Required work — The answer is an exact repetition of every entry, with all images left out.

----- Records for the exercise

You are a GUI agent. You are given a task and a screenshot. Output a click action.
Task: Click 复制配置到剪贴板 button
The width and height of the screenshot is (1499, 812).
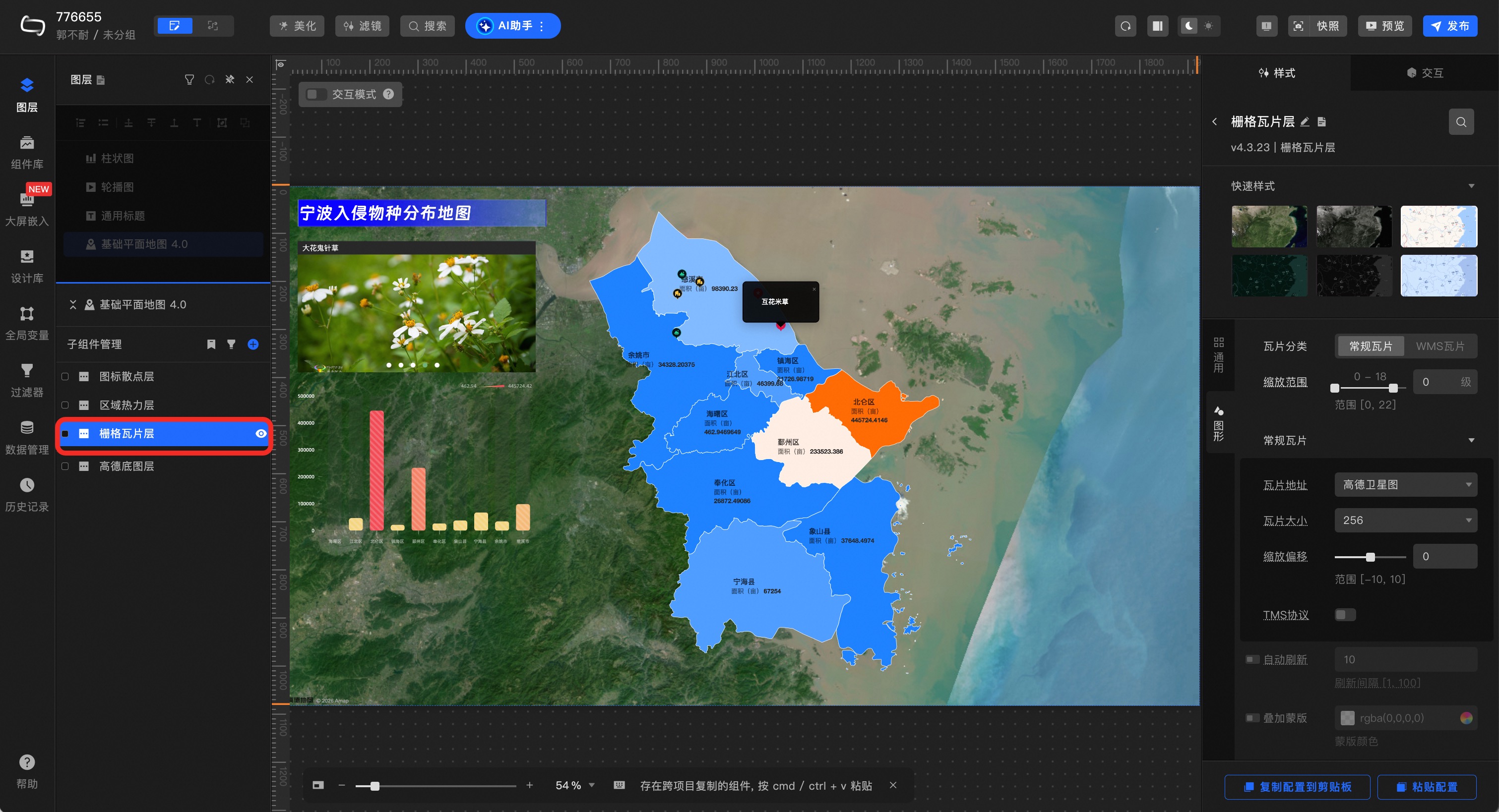1297,787
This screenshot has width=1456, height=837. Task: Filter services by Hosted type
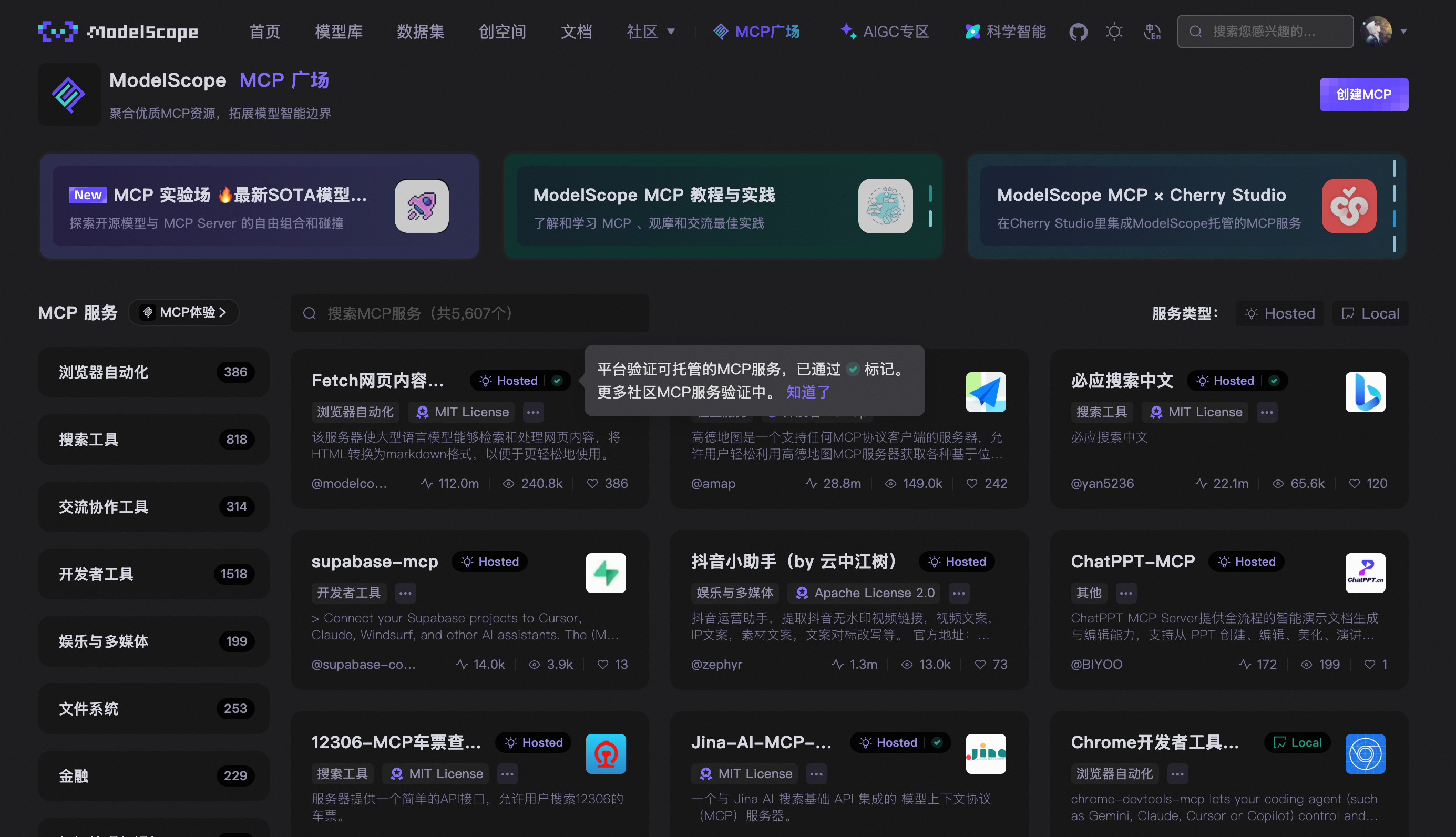pos(1279,313)
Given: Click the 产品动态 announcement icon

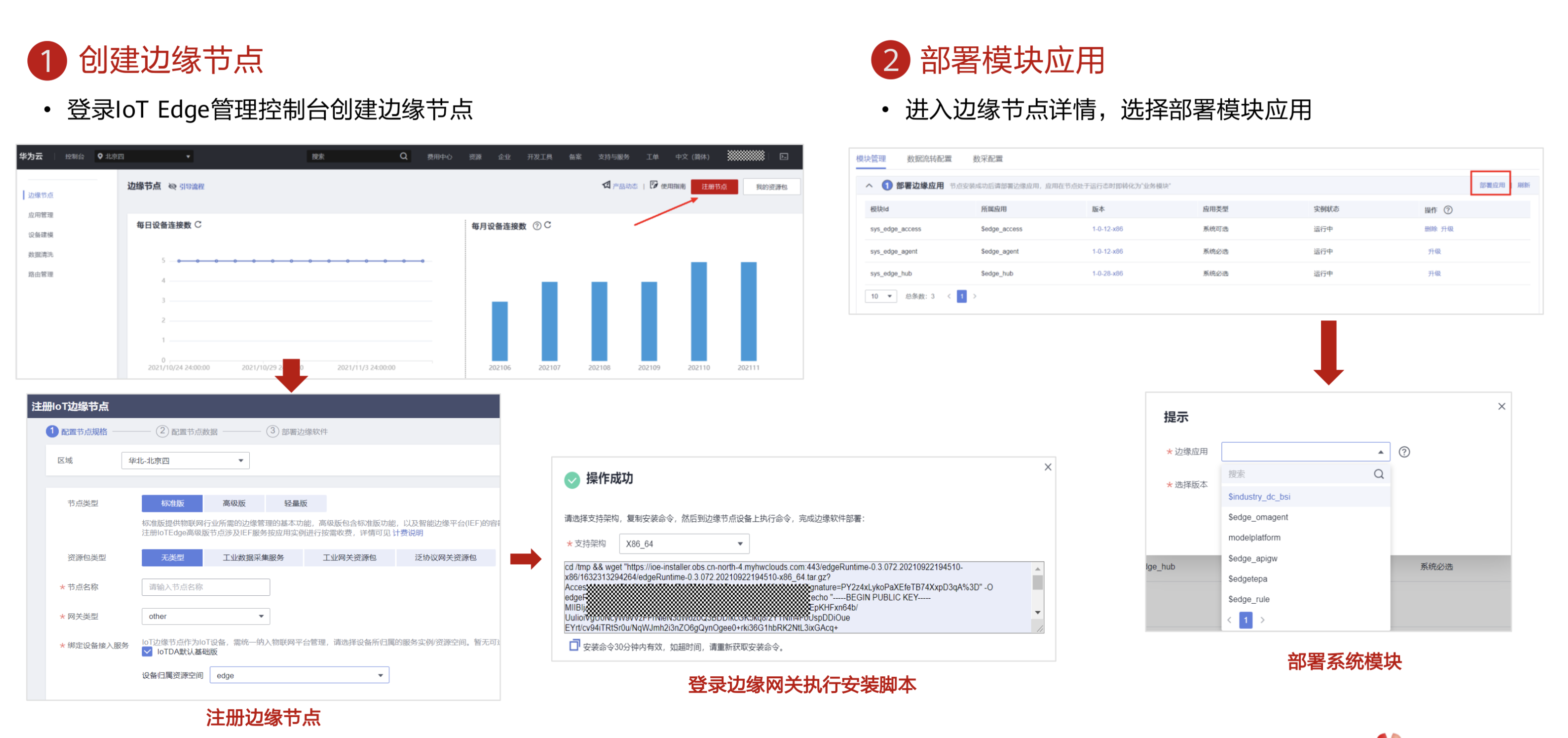Looking at the screenshot, I should click(606, 185).
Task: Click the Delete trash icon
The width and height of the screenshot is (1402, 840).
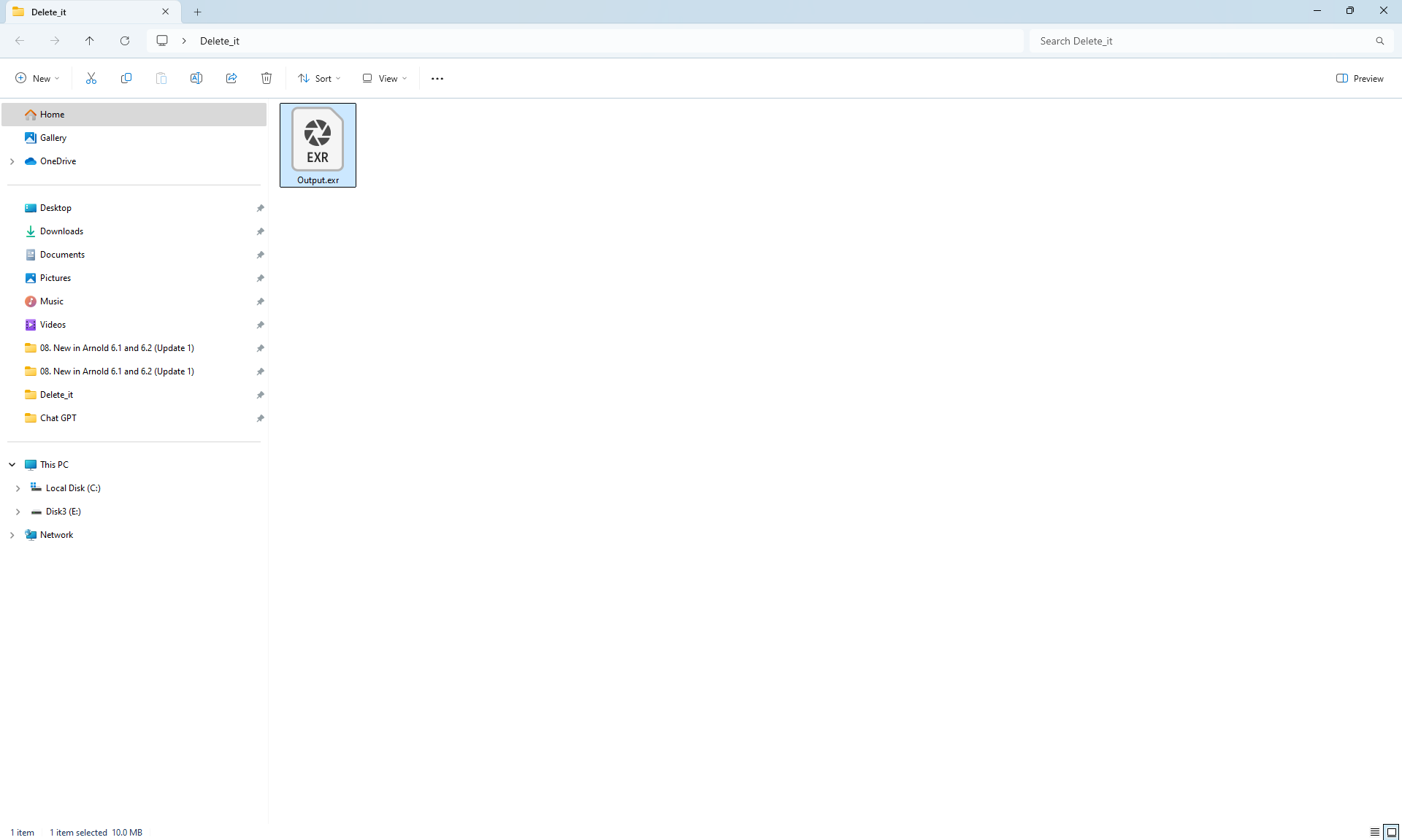Action: 267,78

----------

Result of this task —
You are a GUI agent. You are given a task and a screenshot. Output a click action.
Task: Click 复制配置到剪贴板 button
The width and height of the screenshot is (1499, 812).
1297,787
This screenshot has width=1456, height=837. Task: Filter services by Hosted type
pos(1279,313)
Given: Click the 产品动态 announcement icon

Looking at the screenshot, I should click(606, 185).
Task: Click the Delete trash icon
The width and height of the screenshot is (1402, 840).
Action: 267,78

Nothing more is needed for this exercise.